Maybe I am overly sensitive, but I infer from these two occurrences that some people think I am not a successful blogger, because I am not paid.
I talked about this with a group of friends, who immediately jumped to my defense. “3,000 subscribers? That’s amazing.”
I then made self-deprecating remarks. “Not many people actually read all my posts.”
These friends then went on,
- “It doesn’t matter if everyone reads your blog consistently. 3,000 subscribers is a lot.”
- “You inspired me to start my own blog.”
- “If you get one person thinking about her life, you’ve made a difference.”

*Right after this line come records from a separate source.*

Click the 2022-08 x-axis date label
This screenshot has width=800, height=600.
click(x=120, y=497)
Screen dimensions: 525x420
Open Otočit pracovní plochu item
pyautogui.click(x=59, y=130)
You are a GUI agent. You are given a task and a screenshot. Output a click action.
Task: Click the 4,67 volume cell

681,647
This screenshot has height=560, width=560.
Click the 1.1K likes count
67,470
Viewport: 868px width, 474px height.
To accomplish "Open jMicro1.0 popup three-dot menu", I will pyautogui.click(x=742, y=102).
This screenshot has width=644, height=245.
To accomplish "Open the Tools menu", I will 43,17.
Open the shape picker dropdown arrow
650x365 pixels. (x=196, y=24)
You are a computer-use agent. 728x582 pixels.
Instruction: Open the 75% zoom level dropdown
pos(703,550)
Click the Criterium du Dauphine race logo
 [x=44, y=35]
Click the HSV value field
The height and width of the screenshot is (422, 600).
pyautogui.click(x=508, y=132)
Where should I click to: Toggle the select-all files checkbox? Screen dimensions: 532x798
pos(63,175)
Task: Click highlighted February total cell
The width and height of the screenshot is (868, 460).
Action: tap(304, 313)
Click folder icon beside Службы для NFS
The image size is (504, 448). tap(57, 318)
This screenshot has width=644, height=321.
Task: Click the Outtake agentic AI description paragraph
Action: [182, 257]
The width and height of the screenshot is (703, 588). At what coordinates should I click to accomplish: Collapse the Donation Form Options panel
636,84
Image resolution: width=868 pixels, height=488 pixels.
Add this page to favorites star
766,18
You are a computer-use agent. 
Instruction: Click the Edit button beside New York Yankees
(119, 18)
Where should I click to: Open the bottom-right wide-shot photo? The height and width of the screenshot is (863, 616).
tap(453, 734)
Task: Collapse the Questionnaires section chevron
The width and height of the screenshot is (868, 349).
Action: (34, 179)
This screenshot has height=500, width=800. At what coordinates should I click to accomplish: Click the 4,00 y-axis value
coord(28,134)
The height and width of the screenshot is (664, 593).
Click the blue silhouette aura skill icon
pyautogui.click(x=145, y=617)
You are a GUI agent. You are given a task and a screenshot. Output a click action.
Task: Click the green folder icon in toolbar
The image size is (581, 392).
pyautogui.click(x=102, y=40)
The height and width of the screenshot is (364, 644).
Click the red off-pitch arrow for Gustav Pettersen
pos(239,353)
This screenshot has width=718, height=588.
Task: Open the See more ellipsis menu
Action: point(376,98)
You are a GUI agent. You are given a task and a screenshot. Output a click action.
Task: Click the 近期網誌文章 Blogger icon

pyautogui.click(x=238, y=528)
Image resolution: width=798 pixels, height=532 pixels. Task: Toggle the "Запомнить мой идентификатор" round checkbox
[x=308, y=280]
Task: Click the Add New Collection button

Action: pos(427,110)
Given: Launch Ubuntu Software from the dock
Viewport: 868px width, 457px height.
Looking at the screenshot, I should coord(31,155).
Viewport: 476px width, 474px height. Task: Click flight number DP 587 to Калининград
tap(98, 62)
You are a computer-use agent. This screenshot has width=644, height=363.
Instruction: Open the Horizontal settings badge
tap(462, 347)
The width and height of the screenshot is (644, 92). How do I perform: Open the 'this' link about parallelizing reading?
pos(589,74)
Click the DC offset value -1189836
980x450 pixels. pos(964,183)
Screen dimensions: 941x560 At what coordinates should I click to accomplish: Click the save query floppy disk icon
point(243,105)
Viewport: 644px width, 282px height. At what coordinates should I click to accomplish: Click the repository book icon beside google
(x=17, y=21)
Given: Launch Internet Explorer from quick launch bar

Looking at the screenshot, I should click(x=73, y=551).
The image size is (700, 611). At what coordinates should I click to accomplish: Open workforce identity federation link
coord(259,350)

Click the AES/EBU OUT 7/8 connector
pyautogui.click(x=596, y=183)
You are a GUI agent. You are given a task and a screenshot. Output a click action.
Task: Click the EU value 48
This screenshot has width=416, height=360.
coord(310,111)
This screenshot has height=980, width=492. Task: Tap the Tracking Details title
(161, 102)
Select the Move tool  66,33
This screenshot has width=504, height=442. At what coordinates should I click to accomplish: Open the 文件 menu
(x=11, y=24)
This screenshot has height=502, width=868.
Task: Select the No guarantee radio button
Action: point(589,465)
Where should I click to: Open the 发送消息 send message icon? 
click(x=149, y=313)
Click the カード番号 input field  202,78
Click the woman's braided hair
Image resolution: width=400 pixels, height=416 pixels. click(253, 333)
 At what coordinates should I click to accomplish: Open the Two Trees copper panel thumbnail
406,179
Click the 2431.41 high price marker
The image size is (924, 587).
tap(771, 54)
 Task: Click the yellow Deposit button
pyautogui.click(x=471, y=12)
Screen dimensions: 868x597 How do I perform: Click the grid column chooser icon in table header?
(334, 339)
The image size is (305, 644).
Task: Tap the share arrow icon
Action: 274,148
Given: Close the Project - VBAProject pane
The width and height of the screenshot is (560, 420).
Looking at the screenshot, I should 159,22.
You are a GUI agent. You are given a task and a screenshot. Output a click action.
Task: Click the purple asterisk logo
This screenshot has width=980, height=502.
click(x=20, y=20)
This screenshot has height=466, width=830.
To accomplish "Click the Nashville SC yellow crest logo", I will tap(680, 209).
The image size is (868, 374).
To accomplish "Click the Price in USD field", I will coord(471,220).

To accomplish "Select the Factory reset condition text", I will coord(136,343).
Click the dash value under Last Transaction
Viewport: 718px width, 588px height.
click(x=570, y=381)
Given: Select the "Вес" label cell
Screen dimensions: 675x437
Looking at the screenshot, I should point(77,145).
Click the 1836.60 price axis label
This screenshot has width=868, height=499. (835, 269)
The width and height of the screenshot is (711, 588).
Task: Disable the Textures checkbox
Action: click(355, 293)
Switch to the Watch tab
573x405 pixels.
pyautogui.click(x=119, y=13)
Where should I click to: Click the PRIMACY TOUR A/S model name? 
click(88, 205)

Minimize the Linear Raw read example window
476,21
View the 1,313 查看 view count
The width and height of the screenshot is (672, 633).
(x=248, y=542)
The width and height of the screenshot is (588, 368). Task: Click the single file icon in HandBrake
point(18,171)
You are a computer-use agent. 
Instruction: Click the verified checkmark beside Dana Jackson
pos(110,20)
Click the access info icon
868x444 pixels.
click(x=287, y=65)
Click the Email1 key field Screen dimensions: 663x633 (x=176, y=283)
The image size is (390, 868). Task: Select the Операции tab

After reflecting on this, I looked at the 2015 WordPress report for my blog. Women Making Strides received 3,600 views last year. That is not bad. Thank you, dear reader, for your support. The report stated, “Some of your most popular posts were written before 2015. Your writing has staying power.” Suddenly I feel successful despite what others may think. Just as important, I enjoy writing the posts and reading your comments.
I also enjoy my work as a church librarian, although I am not paid for that either. I love books, so this ministry is a pleasure. My work has a purpose, and I like helping people. For example, I recently helped a man find resources for talking to a friend who has turned away from God.
However, work may not always be a pleasure. A few years ago, my daughter Katie was on track for being a teacher. She taught preschoolers and then taught English to children in South Korea. Unfortunately, Katie didn’t enjoy teaching because it sapped her energy. She decided to become a graphic designer.
After earning a second degree, Katie is now employed full-time at a small company, where she enjoys doing a variety of design work.
I’m glad Katie changed her career path, and that her work is now a pleasure.
What about you?
Is your work (paid or unpaid) a pleasure? Does your work have a purpose? How do you feel about that?
Hi Susan, The quotes you used were great. I loved the Delany sister’s book. My blog is not monetized nor do I get paid for my essays for Maria Shriver or the Huffington Post. Today I am ok with that. I love what I’m doing and am content to see where it takes me. When I was younger it was all about the validation of getting paid. I am very intent on sharing my gifts with the world while I’m here but how far a reach they have is God’s business. I think you may feel the same way. It’s a good spot to be in, isn’t it?
Yes, I do feel the same way, Sue, and yes, it is a good spot to be in. Thanks for the recommendation on the Delany sisters’ book. I had looked up their online biography, but now I’ll add “Having Our Say” to my To Read list.
Hi, Sue. And thank you for your inspirational blog. I have to admit I don’t read every single entry you make, but I enjoy every one that I do read.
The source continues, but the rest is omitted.